:: Supplied information

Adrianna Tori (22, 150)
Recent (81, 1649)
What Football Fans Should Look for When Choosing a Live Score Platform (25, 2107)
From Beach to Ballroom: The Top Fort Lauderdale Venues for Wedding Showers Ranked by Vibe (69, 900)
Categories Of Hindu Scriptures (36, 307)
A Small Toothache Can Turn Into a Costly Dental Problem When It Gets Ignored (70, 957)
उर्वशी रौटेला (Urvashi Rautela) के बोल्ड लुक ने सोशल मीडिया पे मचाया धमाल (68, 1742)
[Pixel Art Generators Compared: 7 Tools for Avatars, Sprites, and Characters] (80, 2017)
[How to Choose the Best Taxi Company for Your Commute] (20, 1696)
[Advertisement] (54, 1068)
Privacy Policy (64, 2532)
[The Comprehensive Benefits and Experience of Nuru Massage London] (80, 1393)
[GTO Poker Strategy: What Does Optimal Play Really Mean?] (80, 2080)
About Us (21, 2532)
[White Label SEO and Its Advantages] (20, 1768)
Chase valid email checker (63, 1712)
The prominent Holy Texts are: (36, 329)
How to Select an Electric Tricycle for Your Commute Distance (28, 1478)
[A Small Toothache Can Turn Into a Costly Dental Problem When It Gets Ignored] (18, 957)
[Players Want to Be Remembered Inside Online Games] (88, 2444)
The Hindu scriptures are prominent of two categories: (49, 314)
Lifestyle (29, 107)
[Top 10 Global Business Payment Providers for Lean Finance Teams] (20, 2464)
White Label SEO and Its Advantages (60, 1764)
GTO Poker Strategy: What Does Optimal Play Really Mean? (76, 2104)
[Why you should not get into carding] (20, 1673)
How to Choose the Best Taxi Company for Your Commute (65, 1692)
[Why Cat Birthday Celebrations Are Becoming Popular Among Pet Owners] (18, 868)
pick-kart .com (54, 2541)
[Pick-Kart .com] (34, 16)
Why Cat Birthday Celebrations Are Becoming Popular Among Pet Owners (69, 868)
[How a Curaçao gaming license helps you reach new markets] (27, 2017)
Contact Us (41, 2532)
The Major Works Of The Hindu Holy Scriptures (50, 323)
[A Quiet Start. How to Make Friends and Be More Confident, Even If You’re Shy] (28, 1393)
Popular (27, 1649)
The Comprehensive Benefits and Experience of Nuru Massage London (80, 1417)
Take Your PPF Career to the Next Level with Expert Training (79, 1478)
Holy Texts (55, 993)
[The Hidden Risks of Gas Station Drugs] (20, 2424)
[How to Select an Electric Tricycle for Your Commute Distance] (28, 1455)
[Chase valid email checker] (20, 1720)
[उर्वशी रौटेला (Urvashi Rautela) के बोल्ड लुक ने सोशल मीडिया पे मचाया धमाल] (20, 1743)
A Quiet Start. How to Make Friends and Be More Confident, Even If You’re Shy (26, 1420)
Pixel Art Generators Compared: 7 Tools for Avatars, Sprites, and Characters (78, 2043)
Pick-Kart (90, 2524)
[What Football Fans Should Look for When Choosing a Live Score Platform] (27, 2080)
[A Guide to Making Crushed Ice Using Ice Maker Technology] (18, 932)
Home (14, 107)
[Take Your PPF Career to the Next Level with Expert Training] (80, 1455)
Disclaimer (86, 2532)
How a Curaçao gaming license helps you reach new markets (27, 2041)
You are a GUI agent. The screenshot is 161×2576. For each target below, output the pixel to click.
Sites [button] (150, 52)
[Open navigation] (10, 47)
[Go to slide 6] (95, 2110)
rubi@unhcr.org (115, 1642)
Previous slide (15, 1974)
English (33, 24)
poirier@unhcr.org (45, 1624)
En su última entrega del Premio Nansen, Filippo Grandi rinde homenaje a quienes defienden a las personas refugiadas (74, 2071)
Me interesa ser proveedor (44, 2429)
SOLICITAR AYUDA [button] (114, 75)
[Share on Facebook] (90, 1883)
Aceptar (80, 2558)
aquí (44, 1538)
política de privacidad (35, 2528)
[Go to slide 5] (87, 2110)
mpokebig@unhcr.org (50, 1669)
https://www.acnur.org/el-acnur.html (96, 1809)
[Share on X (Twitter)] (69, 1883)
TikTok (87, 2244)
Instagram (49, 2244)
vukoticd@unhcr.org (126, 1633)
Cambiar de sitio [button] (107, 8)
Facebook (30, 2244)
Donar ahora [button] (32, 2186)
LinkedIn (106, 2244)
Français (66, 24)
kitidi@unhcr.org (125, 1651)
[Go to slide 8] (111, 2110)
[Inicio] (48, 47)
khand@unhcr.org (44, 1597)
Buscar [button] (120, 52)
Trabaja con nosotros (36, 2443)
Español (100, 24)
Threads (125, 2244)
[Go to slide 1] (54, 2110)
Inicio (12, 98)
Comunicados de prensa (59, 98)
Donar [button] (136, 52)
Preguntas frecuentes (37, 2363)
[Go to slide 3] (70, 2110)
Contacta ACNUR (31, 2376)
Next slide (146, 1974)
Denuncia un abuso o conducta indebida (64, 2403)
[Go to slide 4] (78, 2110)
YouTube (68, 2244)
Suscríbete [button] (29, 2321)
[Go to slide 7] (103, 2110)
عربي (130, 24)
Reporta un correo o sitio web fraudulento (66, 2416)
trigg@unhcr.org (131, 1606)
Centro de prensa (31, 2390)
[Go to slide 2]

::::

Task details
From the first record to the last, print each one exactly.

Task result
Adrianna Tori (22, 150)
Recent (81, 1649)
What Football Fans Should Look for When Choosing a Live Score Platform (25, 2107)
From Beach to Ballroom: The Top Fort Lauderdale Venues for Wedding Showers Ranked by Vibe (69, 900)
Categories Of Hindu Scriptures (36, 307)
A Small Toothache Can Turn Into a Costly Dental Problem When It Gets Ignored (70, 957)
उर्वशी रौटेला (Urvashi Rautela) के बोल्ड लुक ने सोशल मीडिया पे मचाया धमाल (68, 1742)
[Pixel Art Generators Compared: 7 Tools for Avatars, Sprites, and Characters] (80, 2017)
[How to Choose the Best Taxi Company for Your Commute] (20, 1696)
[Advertisement] (54, 1068)
Privacy Policy (64, 2532)
[The Comprehensive Benefits and Experience of Nuru Massage London] (80, 1393)
[GTO Poker Strategy: What Does Optimal Play Really Mean?] (80, 2080)
About Us (21, 2532)
[White Label SEO and Its Advantages] (20, 1768)
Chase valid email checker (63, 1712)
The prominent Holy Texts are: (36, 329)
How to Select an Electric Tricycle for Your Commute Distance (28, 1478)
[A Small Toothache Can Turn Into a Costly Dental Problem When It Gets Ignored] (18, 957)
[Players Want to Be Remembered Inside Online Games] (88, 2444)
The Hindu scriptures are prominent of two categories: (49, 314)
Lifestyle (29, 107)
[Top 10 Global Business Payment Providers for Lean Finance Teams] (20, 2464)
White Label SEO and Its Advantages (60, 1764)
GTO Poker Strategy: What Does Optimal Play Really Mean? (76, 2104)
[Why you should not get into carding] (20, 1673)
How to Choose the Best Taxi Company for Your Commute (65, 1692)
[Why Cat Birthday Celebrations Are Becoming Popular Among Pet Owners] (18, 868)
pick-kart .com (54, 2541)
[Pick-Kart .com] (34, 16)
Why Cat Birthday Celebrations Are Becoming Popular Among Pet Owners (69, 868)
[How a Curaçao gaming license helps you reach new markets] (27, 2017)
Contact Us (41, 2532)
The Major Works Of The Hindu Holy Scriptures (50, 323)
[A Quiet Start. How to Make Friends and Be More Confident, Even If You’re Shy] (28, 1393)
Popular (27, 1649)
The Comprehensive Benefits and Experience of Nuru Massage London (80, 1417)
Take Your PPF Career to the Next Level with Expert Training (79, 1478)
Holy Texts (55, 993)
[The Hidden Risks of Gas Station Drugs] (20, 2424)
[How to Select an Electric Tricycle for Your Commute Distance] (28, 1455)
[Chase valid email checker] (20, 1720)
[उर्वशी रौटेला (Urvashi Rautela) के बोल्ड लुक ने सोशल मीडिया पे मचाया धमाल] (20, 1743)
A Quiet Start. How to Make Friends and Be More Confident, Even If You’re Shy (26, 1420)
Pixel Art Generators Compared: 7 Tools for Avatars, Sprites, and Characters (78, 2043)
Pick-Kart (90, 2524)
[What Football Fans Should Look for When Choosing a Live Score Platform] (27, 2080)
[A Guide to Making Crushed Ice Using Ice Maker Technology] (18, 932)
Home (14, 107)
[Take Your PPF Career to the Next Level with Expert Training] (80, 1455)
Disclaimer (86, 2532)
How a Curaçao gaming license helps you reach new markets (27, 2041)
You are a GUI agent. The screenshot is 161×2576. For each target below, output the pixel to click.
Sites [button] (150, 52)
[Open navigation] (10, 47)
[Go to slide 6] (95, 2110)
rubi@unhcr.org (115, 1642)
Previous slide (15, 1974)
English (33, 24)
poirier@unhcr.org (45, 1624)
En su última entrega del Premio Nansen, Filippo Grandi rinde homenaje a quienes defienden a las personas refugiadas (74, 2071)
Me interesa ser proveedor (44, 2429)
SOLICITAR AYUDA [button] (114, 75)
[Share on Facebook] (90, 1883)
Aceptar (80, 2558)
aquí (44, 1538)
política de privacidad (35, 2528)
[Go to slide 5] (87, 2110)
mpokebig@unhcr.org (50, 1669)
https://www.acnur.org/el-acnur.html (96, 1809)
[Share on X (Twitter)] (69, 1883)
TikTok (87, 2244)
Instagram (49, 2244)
vukoticd@unhcr.org (126, 1633)
Cambiar de sitio [button] (107, 8)
Facebook (30, 2244)
Donar ahora [button] (32, 2186)
LinkedIn (106, 2244)
Français (66, 24)
kitidi@unhcr.org (125, 1651)
[Go to slide 8] (111, 2110)
[Inicio] (48, 47)
khand@unhcr.org (44, 1597)
Buscar [button] (120, 52)
Trabaja con nosotros (36, 2443)
Español (100, 24)
Threads (125, 2244)
[Go to slide 1] (54, 2110)
Inicio (12, 98)
Comunicados de prensa (59, 98)
Donar [button] (136, 52)
Preguntas frecuentes (37, 2363)
[Go to slide 3] (70, 2110)
Contacta ACNUR (31, 2376)
Next slide (146, 1974)
Denuncia un abuso o conducta indebida (64, 2403)
[Go to slide 4] (78, 2110)
YouTube (68, 2244)
Suscríbete [button] (29, 2321)
[Go to slide 7] (103, 2110)
عربي (130, 24)
Reporta un correo o sitio web fraudulento (66, 2416)
trigg@unhcr.org (131, 1606)
Centro de prensa (31, 2390)
[Go to slide 2]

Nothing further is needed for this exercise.